Korps Pengajar Muda

Mereka adalah sarjana-sarjana terbaik dari berbagai penjuru tanah air. Mereka terpanggil untuk menjadi Pengajar Muda: ikut membantu mencerdaskan kehidupan bangsa melalui langkah nyata di bidang pendidikan. Menjadi Pengajar Muda bukanlah pengorbanan. Ini adalah kesempatan sekaligus kehormatan besar untuk mengenal bangsa Indonesia secara langsung dan utuh. Selama setahun di daerah penempatan, mereka mengajar, berinteraksi dan membagi inspirasi.

Meidika Wahyu Utama

Bernama lengkap Meidika Wahyu Utama, yang biasa dipanggil Dika adalah anak pertama dari tiga bersaudara, Pria yang berdarah asli Komering ini berasal dari pasangan bapak Ahmad Zumaidi dan Sri Kartika Andriani. Pria bertubuh besar dan tinggi ini sangat menyukai hal-hal yang berkaitan dengan masyarakat sosial, sesuai dengan studinya yang diselesaikannya di Fakultas Hukum Universitas Jambi.

Pada masa perkuliahan, Dika aktif diberbagai kegiatan, mulai dari pengurus BEM Fakultas Hukum Universitas Jambi sampai Duta Bahasa provinsi Jambi dan masih banyak lagi.

Beberapa prestasi yang diraihnya seperti menjadi perwakilan delegasi dalam acara Indonesian Ready For Asean Community di Universitas Brawijaya, malang pada tahun 2016, menjadi delegasi pada acara peradilan semu piala Mahkamah Agung di Banda Aceh pada tahun 2015, serta menjadi ketua delegasi dalam acara Persatuan Indonesia dengan tema Pengimplementasian UU No 6 Tahun 2014 tentang Pemerintahan Desa di Malang tahun 2015.

Selepas kuliah, Dika juga aktif diberbagai kegiatan sosial dan pendidikan, salahsatunya dia mendirikan komunitas sriwijaya membaca kabupaten Oku Timur yang bergerak dibidang pendidikan, yang menjadikan latar belakang dia membentuk komunitas tersebut karena dia ingin pendidikan di Indonesia khusunya dikabupaten Oku Timur agar merata, baik dari segi pengajar sampai fasilitasnya.

Bergabung sebagai Pengajar Muda adalah mimpi yang diharapkannya sejak masa perkuliahan.

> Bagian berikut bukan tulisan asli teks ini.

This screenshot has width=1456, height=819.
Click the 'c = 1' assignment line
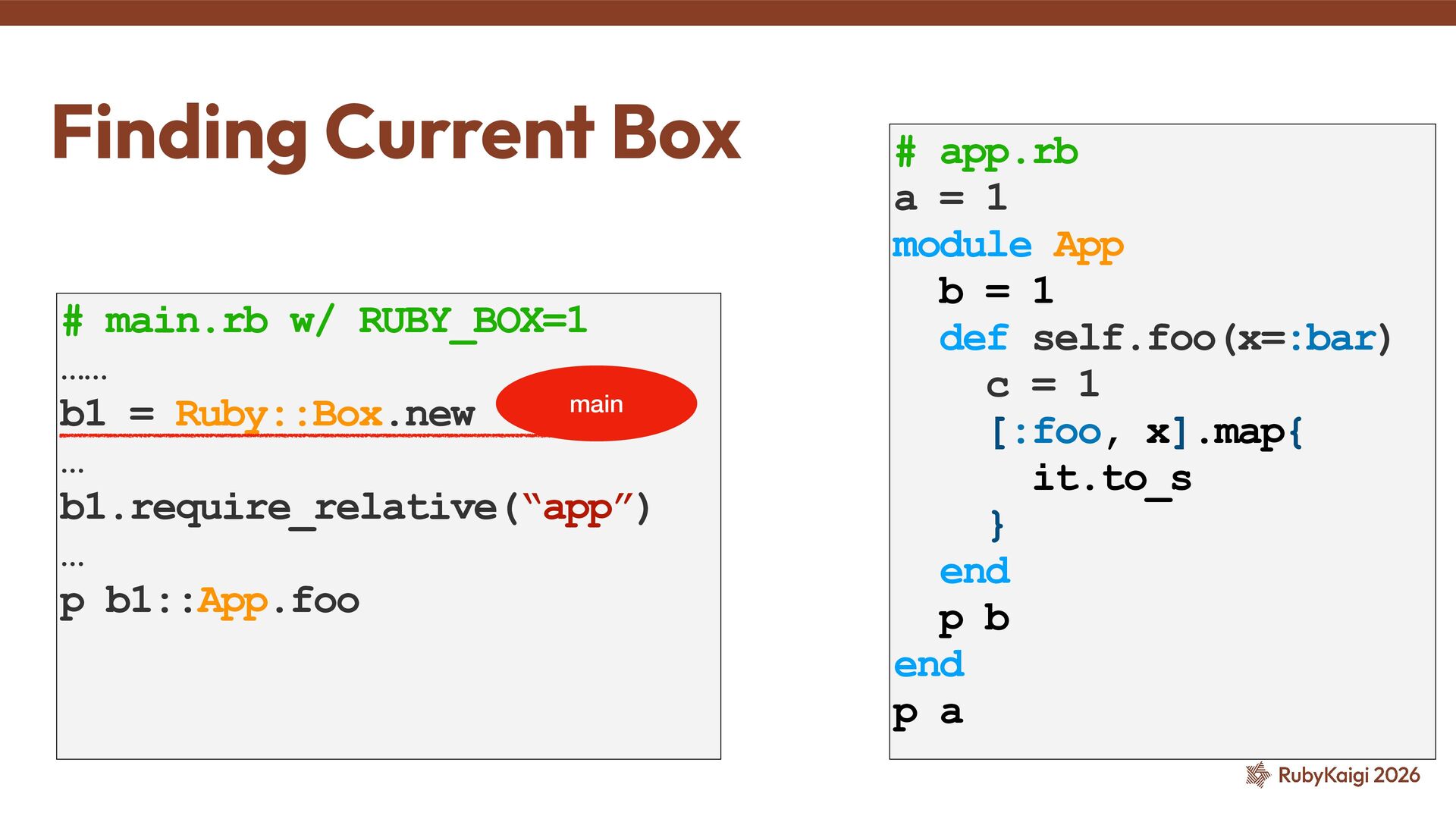[1042, 384]
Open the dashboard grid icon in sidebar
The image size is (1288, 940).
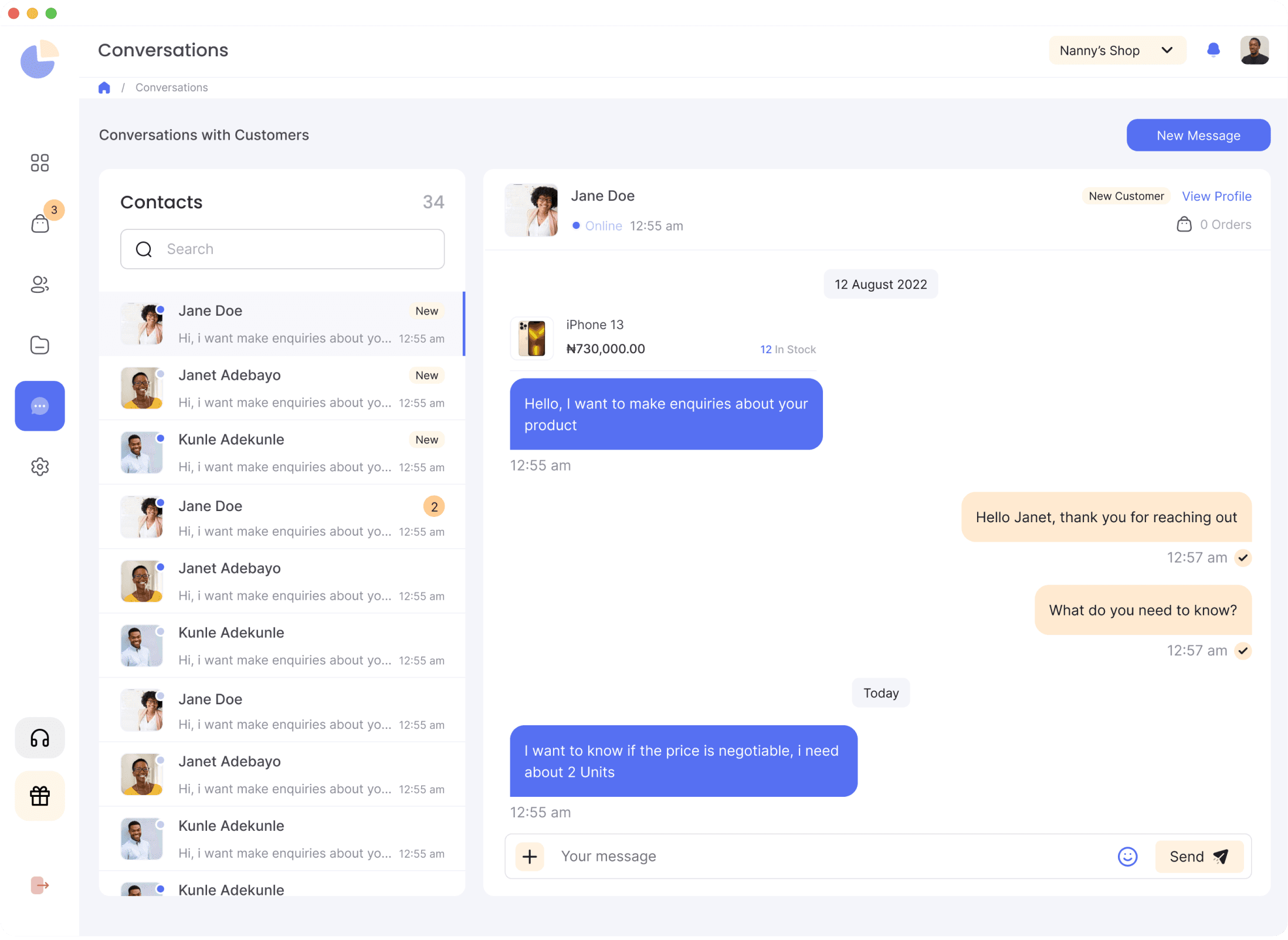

Dia merasa bahwa menjadi Pengajar Muda adalah kesempatan yang langka yang tidak bisa dimiliki oleh seluruh manusia, dia juga merasa bahagia bisa bergabung sebagai Pengajar Muda karena dia dapat merasakan bagaimana tinggal di pelosok negeri dengan beragam kehidupan yang baru yang belum pernah ia rasakan sebelumnya.

Dika mendapatkan kesempatan untuk mengabdi di desa sekikilan kecamatan tulin onsoi kabupaten nunukan provinsi kalimanta utara, banyak hal yang ia dapatkankan, mulai dari hal-hal kecil sampai hal-hal yang luar biasa.